Ceramic Dog (Marc Ribot, Ches Smith, Shahzad Ismaily)

par Jérôme Florio le 05/08/2018

Note: 8.5    

Ceramic Dog est généralement programmé dans les festivals ou circuits jazz ; faute de mieux, les musiciens composant ce power trio étant tellement bons que la question du style n'a pour eux qu'une importance secondaire. Au premier plan, le versatile guitariste Marc Ribot, discrète légende de la scène new-yorkaise depuis une trentaine d'années, qui donne de la voix sur quasiment tous les titres. Les deux autres ne sont pas en reste, Shahzad Ismaily (basse, claviers) et le plus jeune Ches Smith (batteur ébouriffant qu'il faut voir en concert, avec ses bras qui se détendent comme des élastiques pour aller chercher des cymbales montées très haut).
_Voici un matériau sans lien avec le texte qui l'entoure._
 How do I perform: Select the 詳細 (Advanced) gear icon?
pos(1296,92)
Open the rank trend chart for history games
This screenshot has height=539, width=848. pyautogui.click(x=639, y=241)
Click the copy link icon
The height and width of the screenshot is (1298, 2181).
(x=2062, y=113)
Les jazzeux ont intérêt à prévoir des bouchons d'oreille : "YRU still here ?" est un disque chaud bouillant, composé et interprété en état d'urgence, toutes sirènes dehors. Un manifeste contre les Etats-Unis de Donald Trump. Tout d'abord dans le fond : Steve Bannon, Scott Pruitt – depuis lors débarqués – et d'autres sont nommément cités dans "Muslim jewish resistance" ; mais surtout et essentiellement dans la forme, car ce Ceramic Dog n'a rien de fragile, rue dans les brancards et bouffe à tous les râteliers l'écume aux lèvres. Post-punk, garage-blues (à la John Spencer sur "Agnes"), funk ("Freak freak freak on the peripherique") mâtiné de hip-hop ("Oral Sydney with a U"), cajun (on pense à Dr John sur "Pennsylvania 6.6666"), heavy blues (le Black Keys "Shut that kid up"), instrumental orientalisant (sitar indien sur "Orthodoxy"), rock agit-prop ("Muslim jewish resistance", "Fuck la Migra" - cette dernière désignant la police anti-immigration de la frontière avec le Mexique, complètement d'actualité avec la révoltante politique de séparation parents-enfants).
Au milieu de toute cette réjouissante tambouille, un trait d'inquiétude traverse la chanson-titre, remarquable de tension contenue. Partout les codes sont dynamités par des improvisations, des jams, des poussées bruitistes ou planantes. L'intention et l'énergie se muent presque en un flot de musique libertaire, transcendantal, dont on peut trouver une ascendance dans le krautrock des allemands Ash Ra Tempel ("Schwingungen", 1972, porté par la guitare de Manuel Göttsching, copyright François pour la référence).

Avec un style différent pour chaque composition tout en gardant une unité étonnante, Ribot et son Ceramic Dog ravivent le concept de melting pot, qui a longtemps défini les Etats-Unis d'Amérique dans l'inconscient collectif, et qui se trouve aujourd'hui mis en danger par la société qu'incarne Donald Trump, inculte, blanche et suprémaciste, à l'humanisme abîmé. "YRU still here" aide, et bien plus encore de l'autre côté de l'Atlantique, à résister.